Venezuela's Chavez calls Bush administration a 'mafia, announces plan to buy Russian military planes

(Gold9472: Now... do you think the U.S. is going to like Russia selling military planes to Chavez? No... things are definitely getting out of hand.)

Published on 2006-05-25 10:28 (KST)^^^

President Hugo Chavez compared U.S. President George W. Bush to the infamous mobster Al Capone on Wednesday, and said Venezuela will buy Russian fighter jets because the U.S. has blocked sales of replacement parts for its military planes.

Chavez took sharp issue with Bush's remarks this week about an ''erosion of democracy'' in Venezuela, and also criticized a U.S. move to curtail arms sales after Washington said the South American nation was failing to cooperate in counterterrorism efforts.

''The one that supports terrorism is the U.S. government,'' Chavez said, calling Bush the ''biggest tyrant in history'' and sayingVenezuela is becoming more democratic -- not less.

''It's a mafia that governs the United States, a true mafia that is threatening the world,'' Chavez said, adding that the long-dead Chicago crime boss ''Al Capone is like a baby'' compared to Bush.

Chavez said his military has been able to maintain its U.S.-made Hercules transport planes only with great effort.

"'We can't maintain them anymore. Why? Because the parts are American,'' he said. ''Now what am I going to do? Buy some Antonovs from Russia -- modern transport planes.'' Chavez didn't say how many planes, but he has previously said Venezuela is considering buying Sukhoi Su-30 and Su-35 fighter jets to replace the country's aging fleet of U.S.-made F-16s -- for which the U.S. had stopped selling him upgrades.

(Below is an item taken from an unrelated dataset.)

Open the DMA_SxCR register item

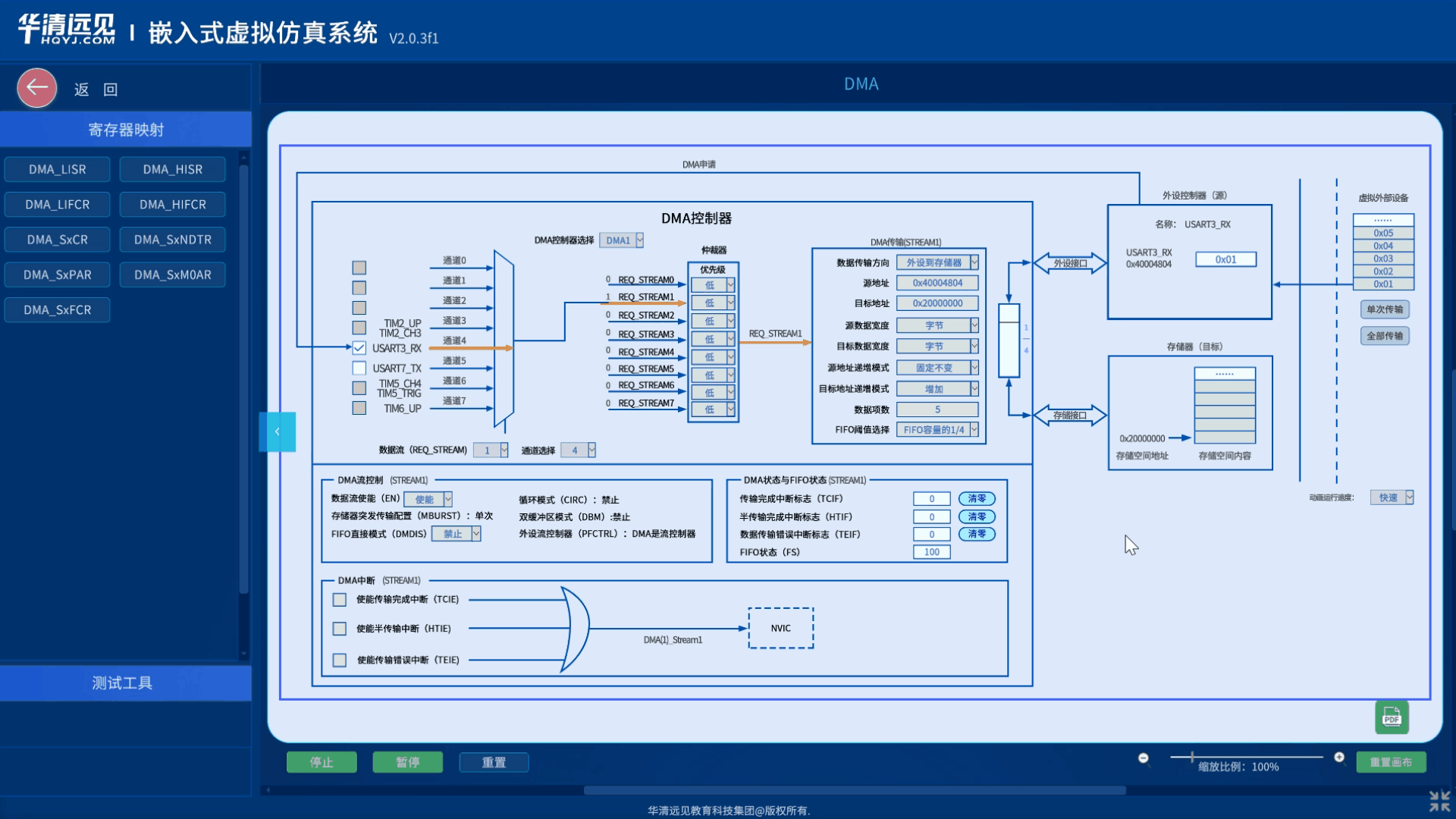click(x=57, y=240)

Venezuela also had planned to buy Super Tucano planes from Brazil, but Washington prevented the sale by making clear it would not approve any sale of U.S.-made parts on the small training and combat aircraft.The Venezuelan leader also compared U.S. Secretary of State Condoleezza Rice to ''a broken record'' for repeatedly warning that he poses a threat to democracy in Venezuela, and said Peruvian President Alejandro Toledo was ''a madman'' for signing a free trade pact with Washington.

Chavez criticized the U.S. for not extraditing Cuban militant Luis Posada Carriles, a former CIA operative who is wanted in Venezuela on charges of plotting the 1976 bombing of a Cuban passenger plane that killed 73 people.